It’s totally normal to be afraid… isn’t it? If you are in a boat, and a storm comes up, and it is highly likely that the boat will be capsized, wouldn’t it be normal to be ‘very concerned’ about this
Have you heard the twist on the old saying, “If you can keep your head whilst everyone else around you is losing theirs, you probably don’t understand the seriousness of the situation!”
The weird thing is that, when in a boat in a violent storm, Jesus did not seem to think it was normal for his disciples to be worried.
“Why are you so frightened?” Jesus answered. “What little faith you have!”
He expected them to have faith, that is, realisation of the heavenly resources available for them in God. He did not expect their minds to be going down the path of “But, we are going to drown!”

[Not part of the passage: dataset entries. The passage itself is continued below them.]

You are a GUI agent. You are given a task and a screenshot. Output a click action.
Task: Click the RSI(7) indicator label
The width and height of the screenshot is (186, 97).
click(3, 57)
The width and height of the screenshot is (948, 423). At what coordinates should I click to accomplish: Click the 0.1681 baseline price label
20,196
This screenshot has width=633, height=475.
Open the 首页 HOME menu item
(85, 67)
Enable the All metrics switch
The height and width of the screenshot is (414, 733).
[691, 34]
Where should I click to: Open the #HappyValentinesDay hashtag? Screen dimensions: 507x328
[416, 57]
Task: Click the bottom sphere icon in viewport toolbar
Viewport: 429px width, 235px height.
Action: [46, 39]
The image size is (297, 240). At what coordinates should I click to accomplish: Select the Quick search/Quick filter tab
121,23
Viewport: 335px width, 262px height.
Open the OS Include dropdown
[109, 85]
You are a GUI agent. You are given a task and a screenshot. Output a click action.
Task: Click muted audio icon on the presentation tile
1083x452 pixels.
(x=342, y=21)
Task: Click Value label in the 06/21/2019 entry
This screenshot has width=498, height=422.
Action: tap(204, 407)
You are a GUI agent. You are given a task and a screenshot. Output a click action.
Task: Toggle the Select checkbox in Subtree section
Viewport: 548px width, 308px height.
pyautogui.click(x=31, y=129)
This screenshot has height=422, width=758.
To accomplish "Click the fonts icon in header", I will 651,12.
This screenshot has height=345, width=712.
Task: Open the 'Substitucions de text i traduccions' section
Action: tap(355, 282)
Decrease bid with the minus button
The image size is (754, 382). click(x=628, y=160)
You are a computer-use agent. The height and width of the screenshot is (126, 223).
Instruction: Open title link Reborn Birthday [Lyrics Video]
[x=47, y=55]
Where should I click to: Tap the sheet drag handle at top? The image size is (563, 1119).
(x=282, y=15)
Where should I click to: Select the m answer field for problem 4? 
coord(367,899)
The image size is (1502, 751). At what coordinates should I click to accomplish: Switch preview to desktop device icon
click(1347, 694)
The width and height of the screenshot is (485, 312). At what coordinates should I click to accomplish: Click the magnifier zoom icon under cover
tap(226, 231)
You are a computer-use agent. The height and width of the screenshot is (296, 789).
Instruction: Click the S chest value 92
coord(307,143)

But isn’t that what ‘normal’ people would think? It seems that Jesus thinks that being afraid, like the disciples were, is not the normal response for them… and perhaps us!
The outcome that they anticipated does not happen, not because of their expert sailing but because of this extraordinary action of Jesus…
“Then he got up and ordered the wind and the waves to stop, and there was a great calm.”
It’s stories of Jesus, like this, that ‘mess with my head’. Fear (other than fear of the Lord, which is something alltogether different), is not meant to be part of my thinking. That is so different from how I have been taught and how I have learned to think.
So, back in the boat, what were the disciples doing? They were trying to save themselves by bailing the water out as fast as they could. It still had not fully dawned on them that ‘the Kingdom of God was at hand’. The rulership of the Father was available. They could have asked Father what to do, knowing He was looking after them. Perhaps if they had realised who He was and who they were in His eyes, they could have told the storm to stop too. Just as they had, and would, tell people to be healed in Jesus name… and it would happen.
I had just such a dilemma recently on the way to catch a plane in Sicily. By all accounts, I should miss the flight. I was on a coach that would arrive at the airport as my plane was taking off. The hour and a half bus journey was a mixture of extremes. Half of the time I would be willing the bus to go faster. Perhaps it would arrive ten minutes early and I would just make it. Perhaps if I did another mental calculation, I would discover that I would arrive on time. The other half of the time I would connect with God in my depths. I would know His peace, I could hear His whisper. ‘It will be OK’. Perhaps the bus would supernaturally arrive early. Everything was OK but I could not stay in that state. The Holy Spirit started talking to me about my fear. “This is not the best time to look at this!” I argued. He disagreed! It was an uncomfortable hour and a half. God was pulling down my anxieties. I was entering deeper levels of trust and humility as I stopped trying to save my self. Anxiety is exhausting. Faith is so peaceful. Oh, and the flight? It was the only flight on the board, delayed by fifteen minutes. I made my flight.
He wants to go deeper in dealing with our fears and hidden anxieties. Why? Because he is angry with us? No. Because they are actually stopping us seeing what God wants to do in and through us. They blind us to how we can cooperate with God to see the miraculous. Our anxieties drive us to try to save ourselves.
He truly is our strong tower. It is not a Christian platitude. He is our salvation, and that is not a weak comfort that merely psychologically helps me. His power, presence and love is available here and now to invade our lives until eventually we are so overwhelmed that we find it impossible to be afraid, whatever life throws at us. Then we realise that nothing can separate us from the love of God. Nothing!